What crazy times we are living through. If the Trump years were a novel written by some highly imaginative author, it would have been a best seller. The framework of American democracy is progressively being dismantled, isolation and masks have become the norm, and we’re now living within world encompassing climate disruptions. A gnawing, crushing whirlpool of despair swirls, ready to pull me under. How do I navigate around that whirlpool and not be sucked in?

Kathleen Dean Moore in her book, Great Tide Rising, points out three practices that resonate strongly with me. I think them worth sharing.

Her first practice seems counterintuitive. Allow yourself to grieve, don’t snuff it out. Feel the fear and anger that are often imbedded within grief. Sense all of it, let it into awareness, let the tears flow if they come; and quite paradoxically, when grief has fully run its course, despair can soften down like a fog being melted away by the morning sun. Words can’t fully explain it, but it works.

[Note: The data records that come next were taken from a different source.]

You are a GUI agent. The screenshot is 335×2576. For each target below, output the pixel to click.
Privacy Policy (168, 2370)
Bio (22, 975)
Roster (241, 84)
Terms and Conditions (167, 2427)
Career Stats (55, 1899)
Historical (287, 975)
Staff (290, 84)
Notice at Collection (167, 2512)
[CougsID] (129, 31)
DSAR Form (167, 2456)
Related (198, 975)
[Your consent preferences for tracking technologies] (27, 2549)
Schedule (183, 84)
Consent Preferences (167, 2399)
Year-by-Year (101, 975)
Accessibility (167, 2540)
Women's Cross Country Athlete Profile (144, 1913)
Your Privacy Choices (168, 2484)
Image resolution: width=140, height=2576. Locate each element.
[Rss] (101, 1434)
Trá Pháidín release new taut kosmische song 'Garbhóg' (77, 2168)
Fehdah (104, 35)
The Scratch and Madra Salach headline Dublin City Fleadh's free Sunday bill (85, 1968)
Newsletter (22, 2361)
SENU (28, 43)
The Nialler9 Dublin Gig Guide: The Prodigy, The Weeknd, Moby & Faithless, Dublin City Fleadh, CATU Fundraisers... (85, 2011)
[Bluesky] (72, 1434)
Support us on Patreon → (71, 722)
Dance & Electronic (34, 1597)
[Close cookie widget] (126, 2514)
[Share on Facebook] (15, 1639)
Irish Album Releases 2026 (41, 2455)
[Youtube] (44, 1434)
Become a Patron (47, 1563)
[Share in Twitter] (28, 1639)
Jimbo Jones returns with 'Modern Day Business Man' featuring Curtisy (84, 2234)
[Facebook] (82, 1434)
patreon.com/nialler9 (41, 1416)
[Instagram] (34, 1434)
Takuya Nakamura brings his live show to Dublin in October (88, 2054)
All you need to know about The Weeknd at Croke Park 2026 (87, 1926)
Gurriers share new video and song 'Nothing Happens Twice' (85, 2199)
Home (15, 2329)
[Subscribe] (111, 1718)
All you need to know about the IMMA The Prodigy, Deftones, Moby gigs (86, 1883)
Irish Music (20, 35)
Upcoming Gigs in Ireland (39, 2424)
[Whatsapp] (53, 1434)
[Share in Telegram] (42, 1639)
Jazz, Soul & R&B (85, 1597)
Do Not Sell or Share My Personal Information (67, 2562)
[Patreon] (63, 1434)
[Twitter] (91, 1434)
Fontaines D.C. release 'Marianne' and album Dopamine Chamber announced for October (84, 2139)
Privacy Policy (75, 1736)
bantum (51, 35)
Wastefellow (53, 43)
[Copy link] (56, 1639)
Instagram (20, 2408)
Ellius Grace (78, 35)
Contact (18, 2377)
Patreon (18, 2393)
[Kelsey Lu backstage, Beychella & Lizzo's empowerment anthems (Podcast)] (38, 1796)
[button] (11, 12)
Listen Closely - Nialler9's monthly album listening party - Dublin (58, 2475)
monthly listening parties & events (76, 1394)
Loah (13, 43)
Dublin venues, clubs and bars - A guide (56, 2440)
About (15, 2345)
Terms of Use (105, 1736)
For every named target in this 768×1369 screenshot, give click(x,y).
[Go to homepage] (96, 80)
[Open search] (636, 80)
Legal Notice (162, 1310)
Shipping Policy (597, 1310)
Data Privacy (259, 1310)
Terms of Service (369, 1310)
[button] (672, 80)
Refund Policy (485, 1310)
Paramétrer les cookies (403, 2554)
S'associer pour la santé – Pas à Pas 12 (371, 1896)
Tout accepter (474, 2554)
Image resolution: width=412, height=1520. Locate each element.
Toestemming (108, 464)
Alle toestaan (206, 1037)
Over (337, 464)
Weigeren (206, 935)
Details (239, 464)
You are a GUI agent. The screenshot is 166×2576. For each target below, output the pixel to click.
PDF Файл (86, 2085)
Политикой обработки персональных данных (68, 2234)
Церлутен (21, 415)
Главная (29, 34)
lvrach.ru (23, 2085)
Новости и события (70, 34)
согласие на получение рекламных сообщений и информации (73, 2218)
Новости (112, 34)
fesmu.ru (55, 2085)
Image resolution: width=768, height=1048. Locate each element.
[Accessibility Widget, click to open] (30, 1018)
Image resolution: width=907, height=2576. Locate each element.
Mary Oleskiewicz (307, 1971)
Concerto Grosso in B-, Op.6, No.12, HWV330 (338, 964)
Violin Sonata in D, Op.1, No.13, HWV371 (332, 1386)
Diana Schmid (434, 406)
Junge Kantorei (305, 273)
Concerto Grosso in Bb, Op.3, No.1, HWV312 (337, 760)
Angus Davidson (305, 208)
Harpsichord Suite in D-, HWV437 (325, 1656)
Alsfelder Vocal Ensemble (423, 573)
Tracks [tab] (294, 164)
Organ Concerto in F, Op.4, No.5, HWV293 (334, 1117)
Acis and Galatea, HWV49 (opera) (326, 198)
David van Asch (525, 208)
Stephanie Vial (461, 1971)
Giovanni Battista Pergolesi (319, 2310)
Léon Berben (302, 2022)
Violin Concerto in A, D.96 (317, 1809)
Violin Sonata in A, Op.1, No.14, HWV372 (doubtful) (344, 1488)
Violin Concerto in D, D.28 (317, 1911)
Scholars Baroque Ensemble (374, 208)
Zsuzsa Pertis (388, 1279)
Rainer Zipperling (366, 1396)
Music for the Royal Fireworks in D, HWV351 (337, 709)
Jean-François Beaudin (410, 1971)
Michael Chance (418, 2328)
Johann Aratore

Then, Moore says, take action—get involved in something you can do that will make a difference. Call a friend, write your Congressional Representatives, donate to a worthy cause, get involved in Vote Forward or a similar project. At its core, I think it’s a way of putting into action that oft-quoted line about ‘being the change you want to see in the world.’ Any and all acts of speaking out, standing up for our truths, or acts of kindness and compassion, fill the bill here.

And lastly, Moore says, get out into the natural world. Walks in the woods, listening to the music of a rushing and bubbling river, the smells and sounds of the ocean, watching the joyous flitting of birds at a backyard feeder, or anything else that puts you into an unspoiled piece of the natural world has an enormous healing impact on our psyches. Mother nature is the world’s best healer.

I found these three practices really help. Try them out!

And just as I finish writing this, I hear the news of the death of RBG. It feels like another gut punch. Despair snarls at me. Better practice what I’ve just written, starting with feeling the grief at the loss of this remarkable woman, the Notorious RBG.